__Listed entries__.
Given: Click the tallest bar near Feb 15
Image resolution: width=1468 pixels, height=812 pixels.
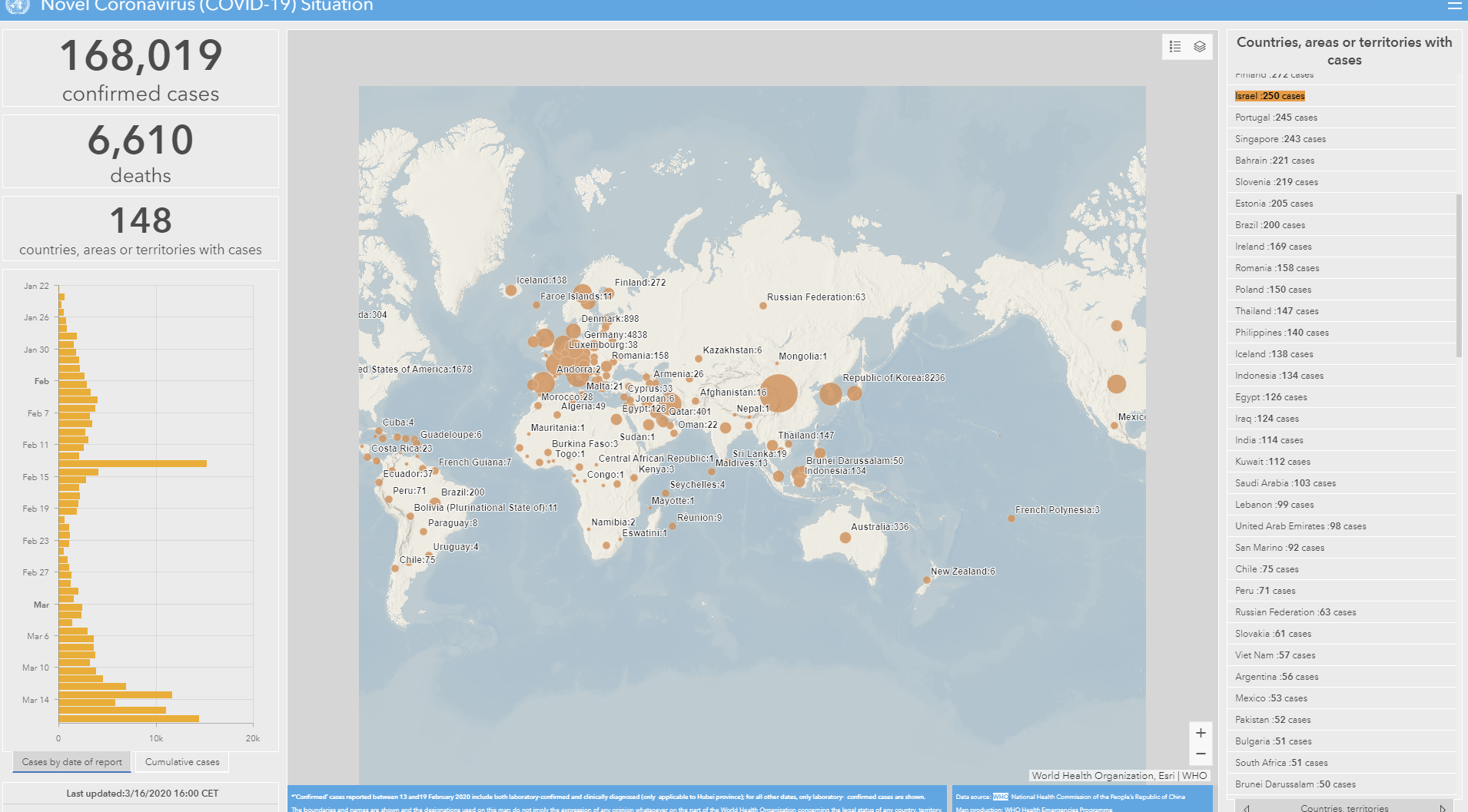Looking at the screenshot, I should (x=132, y=463).
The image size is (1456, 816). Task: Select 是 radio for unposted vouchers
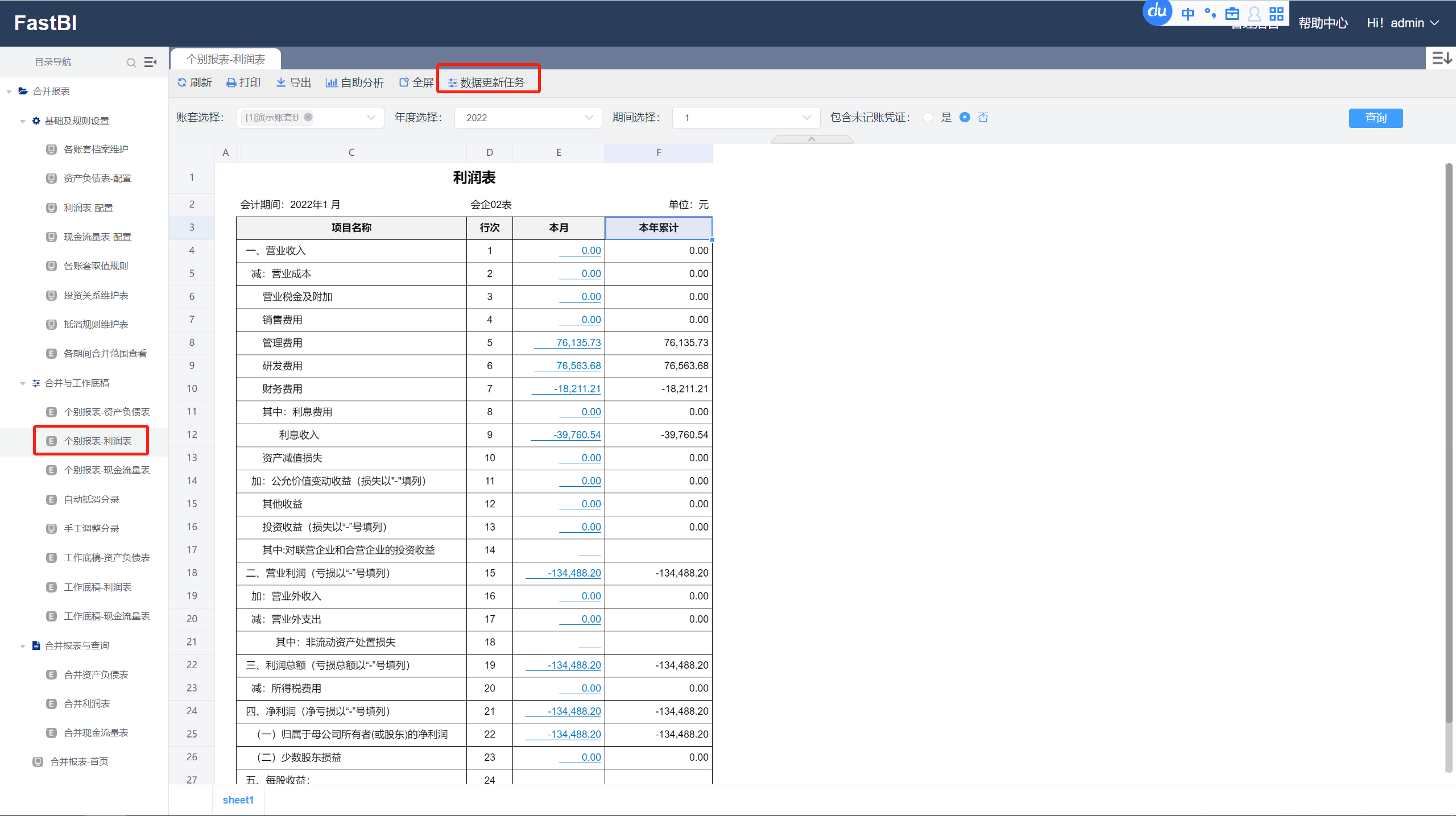click(928, 117)
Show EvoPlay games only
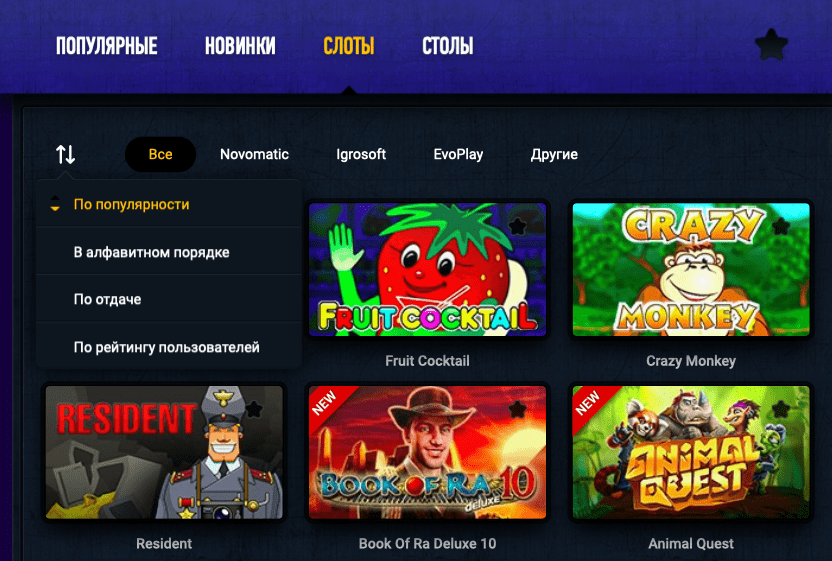 (458, 154)
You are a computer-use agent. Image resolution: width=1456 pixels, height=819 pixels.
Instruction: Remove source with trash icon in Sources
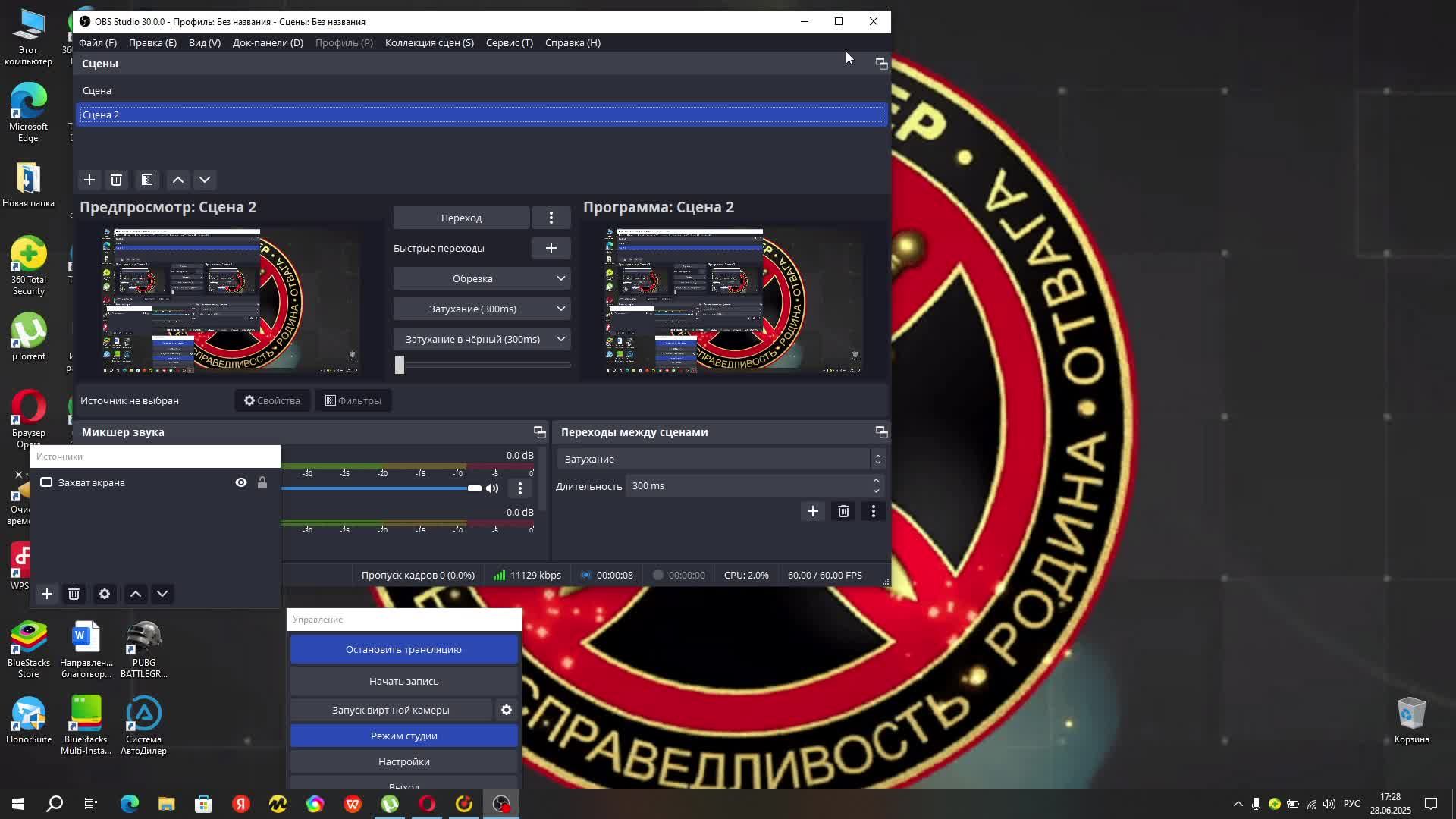click(x=74, y=594)
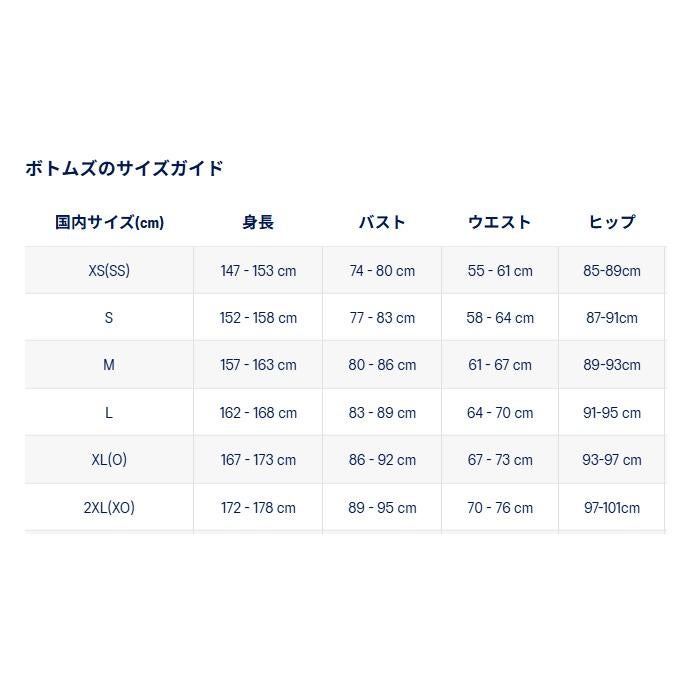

__What you should do__. Please set out every line of the entries above as a numbered list, skipping any blank lines, and leave the pictures out.

__Solution to this task__.
1. Given: Click the tallest bar near Feb 15
2. Image resolution: width=1468 pixels, height=812 pixels.
3. Looking at the screenshot, I should (x=132, y=463).
4. The image size is (1456, 816). Task: Select 是 radio for unposted vouchers
5. click(928, 117)
6. Show EvoPlay games only
7.  (458, 154)
8. You are a computer-use agent. Image resolution: width=1456 pixels, height=819 pixels.
9. Instruction: Remove source with trash icon in Sources
10. click(x=74, y=594)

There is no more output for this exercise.